EEUU quiere sacar al chavismo del poder. Pero ni siquiera logra desalojar a un grupito de estadounidenses que desde hace semanas ocupa la delegación consular del país caribeño para evitar que accedan al edificio los funcionarios designados por el autoproclamado Juan Guaidó.

“No a la guerra por el petróleo”, “Guaidó no es bienvenido aquí”, “Paren el golpe”, dicen las pancartas y los carteles escritos a mano. Lo dicen en inglés. Las mujeres y los hombres que las escribieron y las sostienen no conocen el castellano. Son estadounidenses. Son militantes estadounidenses contra la injerencia de EEUU en Venezuela. Apoyan la democracia y la autodeterminación del pueblo de Venezuela. Y las legítimas autoridades encabezadas por Nicolás Maduro. Y tomaron la Embajada de Venezuela en Washington para impedir que las ilegítimas autoridades designadas por el ilegítimo Juan Guaidó efectivicen sus cargos. La policía de Washington los acosa y amenaza con sacarlos por la fuerza.

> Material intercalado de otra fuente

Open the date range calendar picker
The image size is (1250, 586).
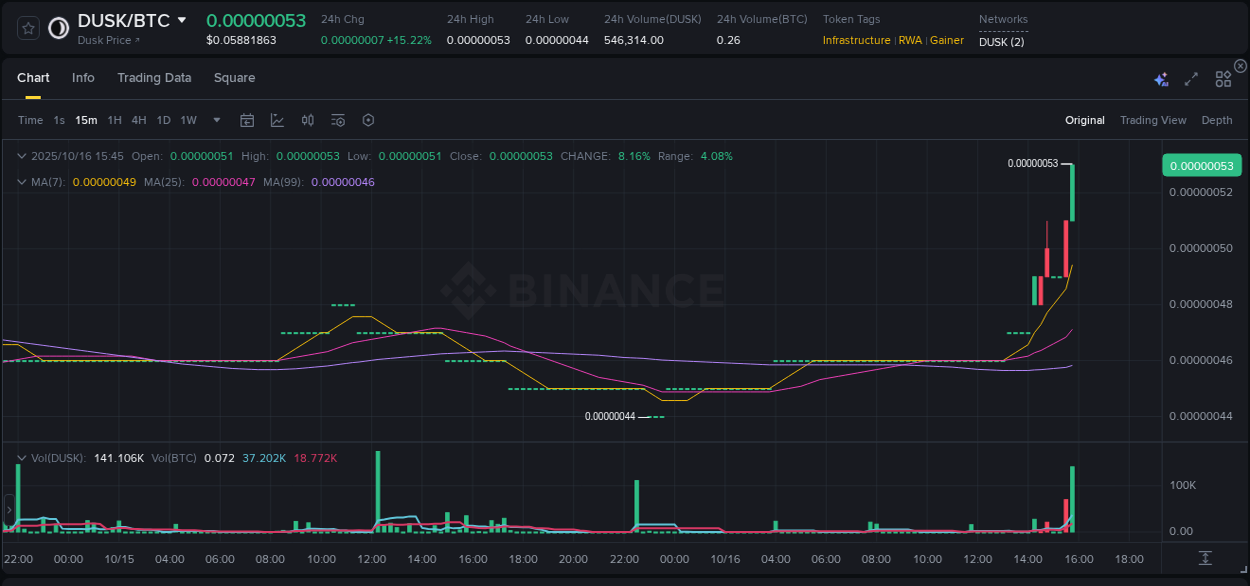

La derecha de Miami está furiosa y pide que desalojen a los ocupantes como sea. Este miércoles 8 de mayo, tras más de quince días de ocupación, cortaron la luz del edificio para minar la  resistencia de los militantes que ocupan el edificio de cuatro plantas ubicado en el elegante barrio de Georgetown, en Washington. “Verán la experiencia de vivir bajo el socialismo fracasado”, dijo Carlos Vecchio, el representante de Juan Guaidó en EEUU, reconocido por Washington como “embajador”.

Vecchio es el principal afectado por la toma. De hecho, los militantes ocupan el edificio para evitar que él pueda hacerlo y así hacer efectiva la posesión de un cargo que consideran ilegal, ilegítimo y emanado de un golpe de Estado y la injerencia de EEUU. El frustrado embajador señaló que decidió darles a los “invasores” de la Embajada “un poco de la experiencia de vivir en Venezuela bajo el socialismo fracasado”, en referencia a los apagones que azotan el país.

“A partir de este momento no tendrán energía eléctrica. Próximo paso: su salida”, amenazó Vecchio en su cuenta de Twitter.

Los últimos diplomáticos acreditados salieron de las instalaciones el 24 de abril, y desde entonces los activistas estadounidenses custodian el edificio.

Un equipo de la compañía PEPCO cortó la electricidad a la embajada de Venezuela en Washington.

Un grupo de activistas de varias organizaciones que se agruparon en la plataforma Colectivo para la Protección de la Embajada (Embassy Protection Collective) vive en la sede diplomática, con la anuencia del régimen de Nicolás Maduro.

“Las autoridades acaban de cortar ilegalmente nuestra electricidad, esperábamos esto, estamos preparados”, dijo en un video publicado en internet el activista Kevin Zeese, de la organización Popular Resistance, uno de los grupos que conforman el Colectivo.

Por su parte, el canciller venezolano, Jorge Arreaza, exigió al Departamento de Estado “proteger el edificio” e impedir “agresiones contra los huéspedes”.

“Los asedian, agreden, bloquean y hasta les cortan la electricidad. ¿No les suena conocido?”, agregó Arreaza en Twitter, aludiendo a las sanciones de EEUU contra Venezuela.

Desde el fallido intento de levantamiento de un grupo de militares contra Maduro el 30 de abril, se registraron protestas espontáneas de venezolanos golpistas que quieren sacar a los activistas de la sede diplomática.

Los golpistas rodearon la sede, instalaron campamentos y bloquearon la entrada de la embajada para impedir que los activistas se aprovisionen.

Cada día se producen escaramuzas entre ambos grupos cuando los activistas intentan introducir comida, lanzándola por las ventanas o amarrando las bolsas a cuerdas que los ocupantes de la embajada lanzan y luego recuperan.